> [Given text]:
Here’s what I read about freebsd-update:
http://www.daemonology.net/freebsd-update/
What would I gain over RHEL/CentOS for the added pain to keep current? Maybe there is a different philosophy here. Maybe staying current is just a Linux thing. Do people who run FreeBSD need/want to stay current with at least security fixes? How do you do that, for the total system, without having it become a full time job?
There’s always ‘portupgrade -aP’ if you want to upgrade all your installed ports in a binary fashion.
freebsd-update takes care of 1 & 2 as long as you do not recompile anything. If you do, then you are again on your own (which is true with Linux systems too.) There is also a new binary upgrade tool too that lets you easily go from 6.2 to 6.3 or 7.0. I have tested that and it works amazingly well. Again, for this tool to work, you should have a standard install and not something heavily modified.
In terms of ports, you will have to still take care of them. My pointers for port is do not install Xorg or any other graphical monsters. If you want to use BSD as a workstation/desktop, use PCBSD or DesktopBSD. Then use portsnap to keep ports up to date. Use portaudit -Fda to check if there are any security holes. Finally, use portmaster -aug to update all out of date ports and build binary packages for them. I don’t recommend using portupgrade because it relies on a whole bunch of ports and in my experience, keeping it working is a lot more work than keeping my ports up to date.
How difficult is it to update the webbrowsers which come with the default install?
Are they updated as well with the freebsd-update tool?
This is very important, because the browser is a piece of software that has to be updated very often as a result of more or less fatal bugs.
(If you look at http://www.seamonkey-project.org or mozilla.com, there is apparently no FreeBSD version.)
Maybe my question is “silly”, but for me (as a desktop user) this is the main point before installing FreeBSD.
“How difficult is it to update the webbrowsers which come with the default install?”
No web browsers do come with the default install. The default install contains the OS, no GUI or web browsers. Of course you’re free to install them.
For example
# pkg_add -r seamonkey
will install the newest seamonkey version from a precompiled package. These packages reside on the FreeBSD servers and are updated from time to time. If you need “bleeding edge features”, you should use the FreeBSD ports collection and build seamonkey from source.
# cd /usr/ports/www/seamonkey
# make
# make install
Then, if you updated your ports (see comments above how to do this), you can recompile seamonkey as soon as a new version occures:
# cd /usr/ports/www/seamonkey
# make deinstall
# make reinstall
You can automate this process using portsnap, portaudit and portmaster as described above, or use the portupgrade toolset if you like.
“Are they updated as well with the freebsd-update tool?”
No, the freebsd-update tool does only update the base OS, this is the kernel and the userland, or, in other words, everything outside /usr/local where your additional packages are installed.
“Maybe my question is “silly”, but for me (as a desktop user) this is the main point before installing FreeBSD.”

> [Required work]:
1. Repeat the FreeBSD updating discussion starting with "There’s always ‘portupgrade" and going on through "something heavily modified.", putting "stock install" in place of "standard install".
2. In the FreeBSD updating discussion, what does the freebsd-update tool update?

> [Data excerpts]:

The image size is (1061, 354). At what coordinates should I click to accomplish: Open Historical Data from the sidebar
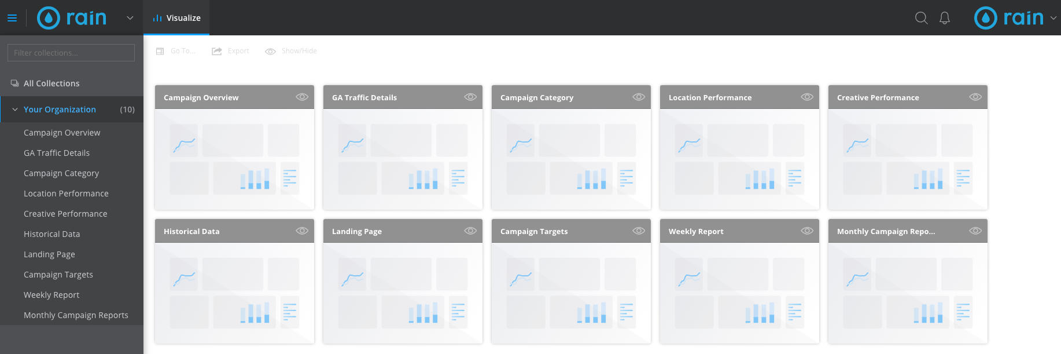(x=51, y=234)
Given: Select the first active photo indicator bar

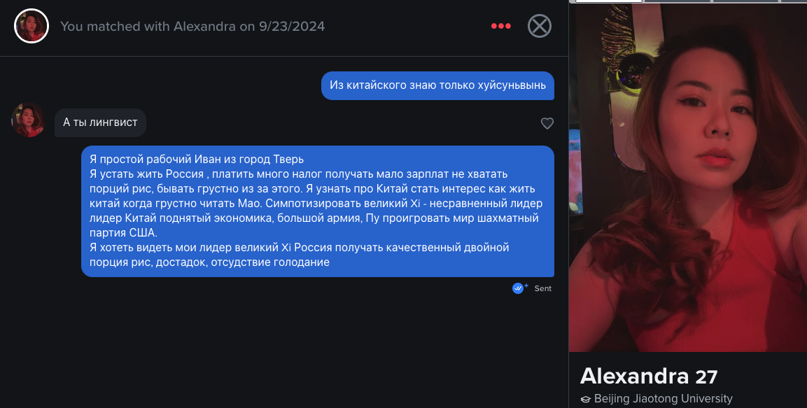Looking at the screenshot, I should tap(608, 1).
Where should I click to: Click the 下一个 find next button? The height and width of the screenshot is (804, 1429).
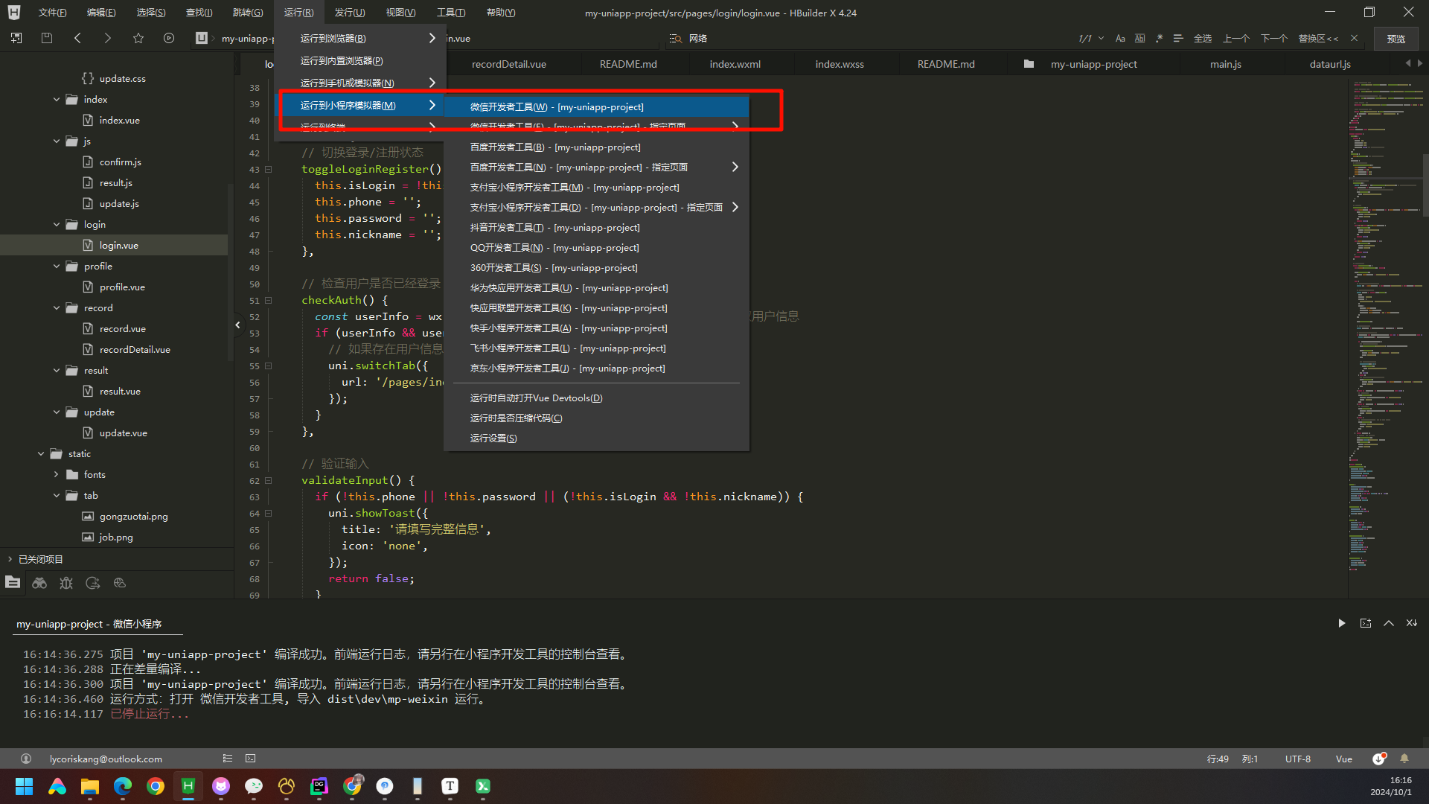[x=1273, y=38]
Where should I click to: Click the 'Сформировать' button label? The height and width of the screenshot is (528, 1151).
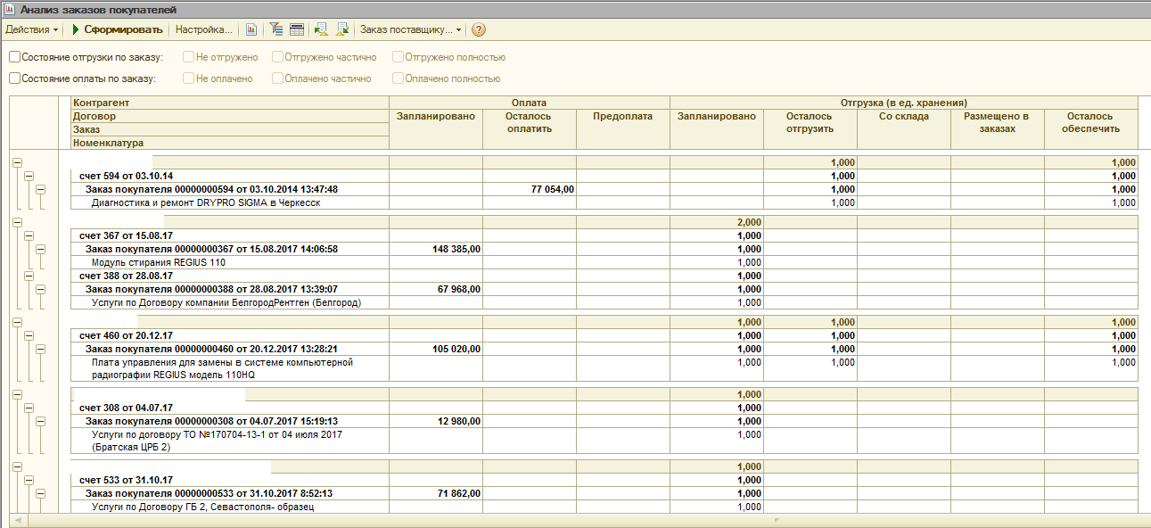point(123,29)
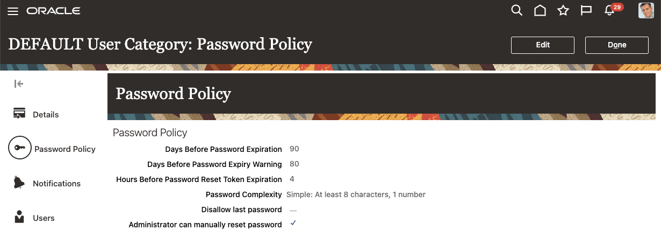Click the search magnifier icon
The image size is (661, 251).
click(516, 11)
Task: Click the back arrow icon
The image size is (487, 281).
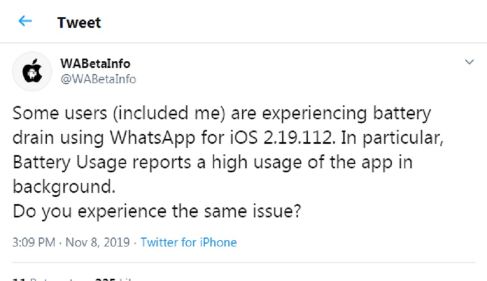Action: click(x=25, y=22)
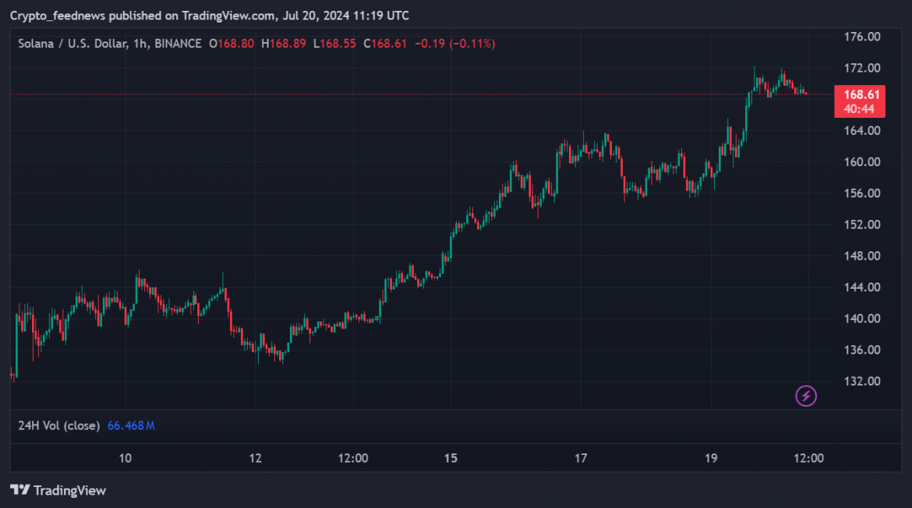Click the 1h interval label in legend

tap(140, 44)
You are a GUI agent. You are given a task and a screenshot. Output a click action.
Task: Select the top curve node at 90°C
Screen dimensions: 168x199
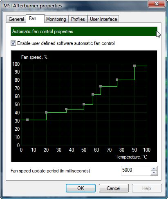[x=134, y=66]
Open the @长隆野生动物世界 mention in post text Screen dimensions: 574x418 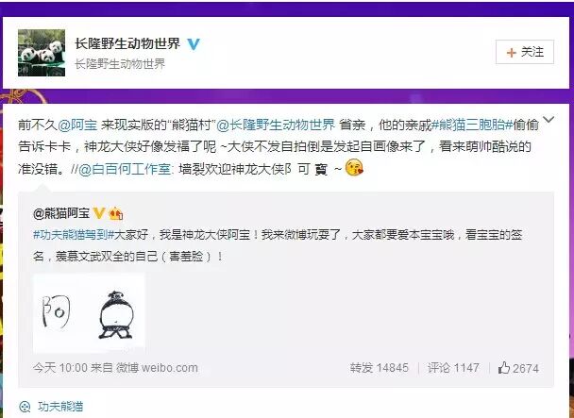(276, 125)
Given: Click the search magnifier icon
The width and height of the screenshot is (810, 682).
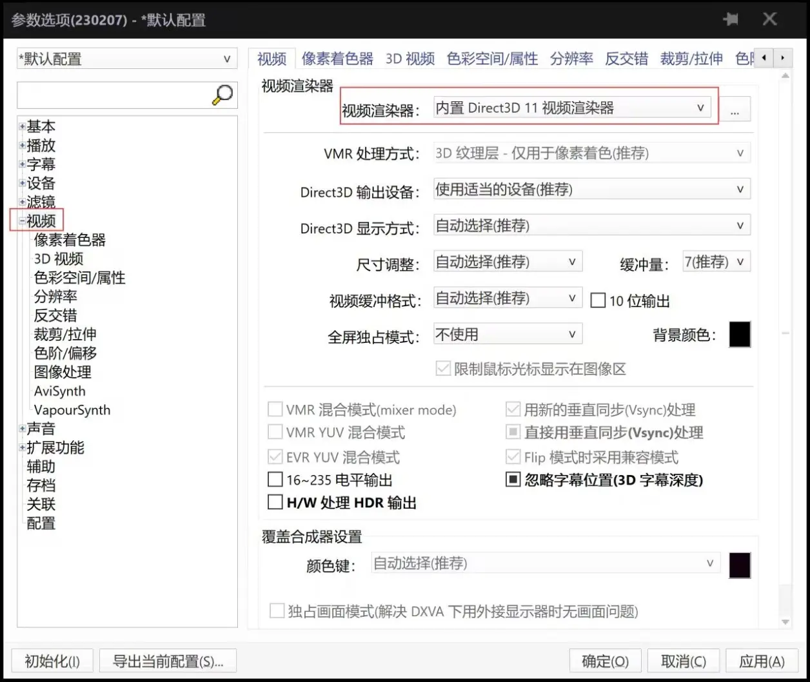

> [Answers given]:
1.
There’s always ‘portupgrade -aP’ if you want to upgrade all your installed ports in a binary fashion.
freebsd-update takes care of 1 & 2 as long as you do not recompile anything. If you do, then you are again on your own (which is true with Linux systems too.) There is also a new binary upgrade tool too that lets you easily go from 6.2 to 6.3 or 7.0. I have tested that and it works amazingly well. Again, for this tool to work, you should have a stock install and not something heavily modified.

2. Only the base OS: the kernel and the userland, meaning everything outside /usr/local.